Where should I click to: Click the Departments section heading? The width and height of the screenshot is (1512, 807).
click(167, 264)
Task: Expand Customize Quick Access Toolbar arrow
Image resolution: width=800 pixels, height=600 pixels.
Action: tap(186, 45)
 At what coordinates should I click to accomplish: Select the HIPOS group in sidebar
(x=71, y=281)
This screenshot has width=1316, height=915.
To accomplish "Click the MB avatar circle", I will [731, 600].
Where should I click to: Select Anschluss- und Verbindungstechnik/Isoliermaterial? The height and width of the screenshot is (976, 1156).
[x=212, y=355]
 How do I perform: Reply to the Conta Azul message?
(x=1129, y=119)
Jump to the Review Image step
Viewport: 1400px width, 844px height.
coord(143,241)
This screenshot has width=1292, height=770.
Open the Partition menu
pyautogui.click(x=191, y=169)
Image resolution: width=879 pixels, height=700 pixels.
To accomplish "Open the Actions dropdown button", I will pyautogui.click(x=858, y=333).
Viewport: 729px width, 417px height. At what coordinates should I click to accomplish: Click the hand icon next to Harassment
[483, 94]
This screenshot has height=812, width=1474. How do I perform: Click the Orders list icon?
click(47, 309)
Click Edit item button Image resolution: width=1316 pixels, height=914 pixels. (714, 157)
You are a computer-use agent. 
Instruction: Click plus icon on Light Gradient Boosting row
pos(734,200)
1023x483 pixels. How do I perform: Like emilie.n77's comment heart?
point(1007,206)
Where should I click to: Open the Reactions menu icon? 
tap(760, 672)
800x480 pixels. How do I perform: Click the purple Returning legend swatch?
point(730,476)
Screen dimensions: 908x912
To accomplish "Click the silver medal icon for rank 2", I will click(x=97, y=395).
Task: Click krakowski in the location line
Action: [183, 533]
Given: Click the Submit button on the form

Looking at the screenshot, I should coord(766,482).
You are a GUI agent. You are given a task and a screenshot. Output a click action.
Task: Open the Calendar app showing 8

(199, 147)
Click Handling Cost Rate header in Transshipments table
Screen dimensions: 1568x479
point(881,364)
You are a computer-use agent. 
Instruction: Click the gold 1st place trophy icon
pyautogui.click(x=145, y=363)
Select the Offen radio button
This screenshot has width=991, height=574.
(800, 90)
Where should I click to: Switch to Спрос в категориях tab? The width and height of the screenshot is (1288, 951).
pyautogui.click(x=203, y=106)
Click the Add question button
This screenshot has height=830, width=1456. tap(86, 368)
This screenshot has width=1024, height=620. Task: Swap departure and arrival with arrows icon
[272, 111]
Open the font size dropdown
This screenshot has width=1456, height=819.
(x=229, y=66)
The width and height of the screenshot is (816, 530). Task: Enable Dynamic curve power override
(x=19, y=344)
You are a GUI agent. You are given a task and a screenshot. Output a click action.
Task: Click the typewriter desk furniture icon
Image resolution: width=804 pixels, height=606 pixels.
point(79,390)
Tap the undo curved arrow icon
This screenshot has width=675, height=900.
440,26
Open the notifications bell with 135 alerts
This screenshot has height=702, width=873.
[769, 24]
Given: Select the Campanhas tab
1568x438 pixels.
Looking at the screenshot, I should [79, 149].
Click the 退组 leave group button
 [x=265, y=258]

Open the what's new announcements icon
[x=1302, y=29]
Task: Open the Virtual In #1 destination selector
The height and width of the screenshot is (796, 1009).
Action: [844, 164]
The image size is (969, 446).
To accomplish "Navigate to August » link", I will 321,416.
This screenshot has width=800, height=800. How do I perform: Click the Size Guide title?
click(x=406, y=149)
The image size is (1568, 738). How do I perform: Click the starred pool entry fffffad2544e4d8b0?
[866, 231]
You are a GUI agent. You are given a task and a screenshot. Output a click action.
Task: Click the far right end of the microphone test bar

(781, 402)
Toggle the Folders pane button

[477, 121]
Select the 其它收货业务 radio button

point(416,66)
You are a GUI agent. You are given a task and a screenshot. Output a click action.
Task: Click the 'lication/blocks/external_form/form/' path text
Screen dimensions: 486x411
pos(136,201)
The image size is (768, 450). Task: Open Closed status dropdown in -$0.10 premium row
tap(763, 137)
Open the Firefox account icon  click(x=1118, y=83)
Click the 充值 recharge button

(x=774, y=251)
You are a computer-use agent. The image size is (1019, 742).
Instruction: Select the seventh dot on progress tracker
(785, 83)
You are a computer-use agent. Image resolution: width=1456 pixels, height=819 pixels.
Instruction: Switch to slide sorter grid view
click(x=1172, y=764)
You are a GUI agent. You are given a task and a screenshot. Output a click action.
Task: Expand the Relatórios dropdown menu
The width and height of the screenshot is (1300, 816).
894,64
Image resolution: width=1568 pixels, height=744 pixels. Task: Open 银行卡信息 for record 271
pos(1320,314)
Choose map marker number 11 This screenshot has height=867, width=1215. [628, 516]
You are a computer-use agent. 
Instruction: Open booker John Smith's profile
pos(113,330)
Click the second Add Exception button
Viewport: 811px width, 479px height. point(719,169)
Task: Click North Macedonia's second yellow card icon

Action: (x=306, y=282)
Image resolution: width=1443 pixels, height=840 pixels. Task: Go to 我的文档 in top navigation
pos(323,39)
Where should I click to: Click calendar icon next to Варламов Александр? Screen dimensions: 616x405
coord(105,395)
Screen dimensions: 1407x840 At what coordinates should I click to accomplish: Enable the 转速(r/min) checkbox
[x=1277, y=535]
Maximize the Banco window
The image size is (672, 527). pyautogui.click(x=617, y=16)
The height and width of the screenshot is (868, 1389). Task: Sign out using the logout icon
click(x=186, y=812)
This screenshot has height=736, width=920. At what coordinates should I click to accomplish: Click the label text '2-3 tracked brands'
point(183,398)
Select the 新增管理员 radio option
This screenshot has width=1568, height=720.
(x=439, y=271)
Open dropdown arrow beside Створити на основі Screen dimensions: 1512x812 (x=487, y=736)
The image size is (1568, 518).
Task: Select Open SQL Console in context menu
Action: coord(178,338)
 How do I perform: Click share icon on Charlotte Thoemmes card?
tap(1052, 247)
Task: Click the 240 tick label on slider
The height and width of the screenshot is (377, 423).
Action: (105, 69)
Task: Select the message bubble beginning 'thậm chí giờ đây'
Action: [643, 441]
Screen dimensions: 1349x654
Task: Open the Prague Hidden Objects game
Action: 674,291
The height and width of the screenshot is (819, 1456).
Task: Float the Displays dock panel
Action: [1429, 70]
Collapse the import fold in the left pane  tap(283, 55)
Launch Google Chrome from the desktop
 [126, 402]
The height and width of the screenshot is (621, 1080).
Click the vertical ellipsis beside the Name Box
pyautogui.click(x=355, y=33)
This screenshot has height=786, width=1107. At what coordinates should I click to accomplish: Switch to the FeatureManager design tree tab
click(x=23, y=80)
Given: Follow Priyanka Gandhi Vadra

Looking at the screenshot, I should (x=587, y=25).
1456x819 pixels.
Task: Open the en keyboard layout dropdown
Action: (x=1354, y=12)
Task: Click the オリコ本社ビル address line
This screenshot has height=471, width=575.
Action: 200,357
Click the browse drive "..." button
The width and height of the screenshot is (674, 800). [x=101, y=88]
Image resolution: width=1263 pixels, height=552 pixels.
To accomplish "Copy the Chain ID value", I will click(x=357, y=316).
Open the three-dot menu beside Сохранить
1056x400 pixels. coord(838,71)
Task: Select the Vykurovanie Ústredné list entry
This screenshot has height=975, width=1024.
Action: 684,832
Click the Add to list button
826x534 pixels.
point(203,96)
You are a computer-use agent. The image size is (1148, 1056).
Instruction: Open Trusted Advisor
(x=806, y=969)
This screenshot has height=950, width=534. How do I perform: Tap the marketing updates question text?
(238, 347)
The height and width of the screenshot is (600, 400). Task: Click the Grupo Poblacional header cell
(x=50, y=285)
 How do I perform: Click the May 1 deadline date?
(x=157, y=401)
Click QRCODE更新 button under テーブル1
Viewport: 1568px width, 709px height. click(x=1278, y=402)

-- Goal --
Could you repeat the lines starting with the one that contains "The height and width of the screenshot is (868, 1389)." and going on through the one that contains "Action: coord(178,338)"?

-- Reply --
The height and width of the screenshot is (868, 1389). Task: Sign out using the logout icon
click(x=186, y=812)
This screenshot has height=736, width=920. At what coordinates should I click to accomplish: Click the label text '2-3 tracked brands'
point(183,398)
Select the 新增管理员 radio option
This screenshot has width=1568, height=720.
(x=439, y=271)
Open dropdown arrow beside Створити на основі Screen dimensions: 1512x812 (x=487, y=736)
The image size is (1568, 518).
Task: Select Open SQL Console in context menu
Action: coord(178,338)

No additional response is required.